Virginia's Boroughs before and after 1619

 

Virginia’s boroughs before and after 1619

New material, deeper research and novel interpretations of the past inevitably alter the perspectives of historians and their readers. A good example of this can be found in the work of Paul Musselwhite on the establishment of urban corporations in the embryonic English colony of Virginia in the early seventeenth century. He has argued in his Ph.D. thesis, in a subsequent book deriving from that thesis and in an essay that the reforms adopted by the Virginia Company of London in the autumn of 1618 envisaged the extension of Sir Thomas Dale’s 1614 model corporation of Bermuda City to the three other major settlements of Jamestown, Henrico and Elizabeth City. The primary goal was to strengthen such corporate institutions in order to control private landholding and trade within local public communal bodies. This view has subsequently been reflected in the work of other historians.

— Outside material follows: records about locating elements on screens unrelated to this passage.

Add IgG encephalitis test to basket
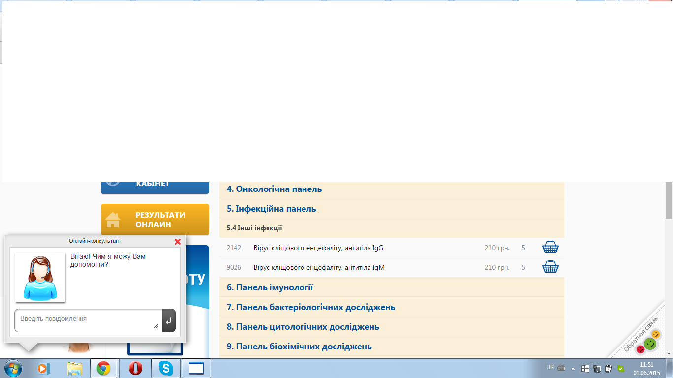The image size is (673, 378). click(550, 248)
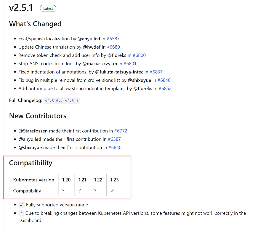Visit @maciaszczykm user profile mention
The width and height of the screenshot is (274, 229).
tap(100, 63)

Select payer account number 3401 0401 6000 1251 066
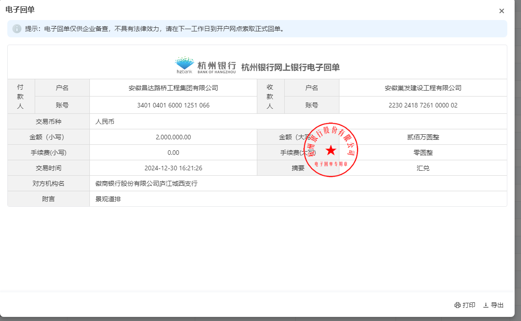[x=173, y=105]
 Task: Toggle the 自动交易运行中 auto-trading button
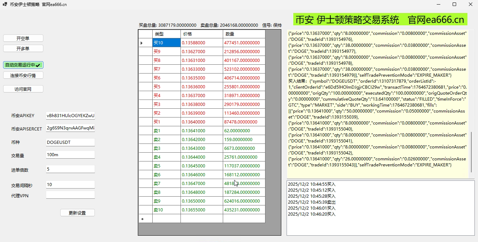coord(23,65)
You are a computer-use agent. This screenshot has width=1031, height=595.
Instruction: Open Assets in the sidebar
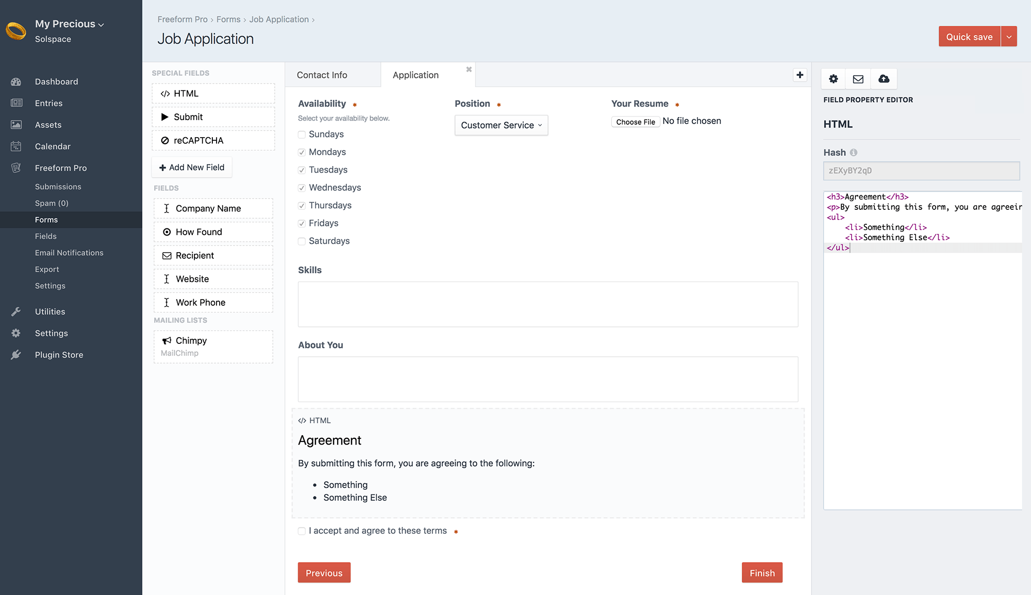[x=48, y=124]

It is perfectly true that the wording of the instructions given to the prospective Governor of the colony, Sir George Yeardley, in that autumn appears to support this interpretation. Nonetheless, there is some evidence which runs against this claim about the extension of corporations to other towns or places in Virginia. In 1898, Alexander Brown published a document issued on 28th March, 1619 by Samuel Argall, then acting Governor of the colony, setting out the bounds and limits of Jamestown: regrettably, Brown did not specify where he had found this source but it did close with Argall granting permission “for the inhabitants of James-town to plant as members of the corporation and parish of the same” within those bounds and limits. The existence of a corporation at Jamestown is clearly implied. Furthermore, in his report to the General Quarter Court of the Virginia Company held on 17th November, 1619, Sir Edwin Sandys as Treasurer paid tribute to the work Dale had done in earlier years in establishing public works in Virginia for the company’s benefit before moving on to discuss how the instructions issued to Yeardley had provided for the revival of the common lands of the company for the support of its officers in Virginia, for the creation of a university there and a college for the conversion of its indigenous inhabitants. The amount of land granted for the first of these objectives was for “12000 Acres of Land to be the Comon Land of the Companie; viztt three thowsand in each of the ffower old Burroughes.” Sandys evidently believed that there had been four such bodies in existence prior to the instructions given to Yeardley a year ago.

This material suggests that, however insubstantial and minute these boroughs might have been, they existed before Yeardley arrived in Virginia just after Argall’s departure in April, 1619. Admittedly, apart from a few references to Bermuda City in Argall’s surviving memoranda, it is not known how they operated but this is also true for the period after Yeardley took up his appointment. Either way, the claim that new boroughs were created on the model of Bermuda City’s foundation in 1614 by means of the company’s instructions in November, 1618 looks untenable.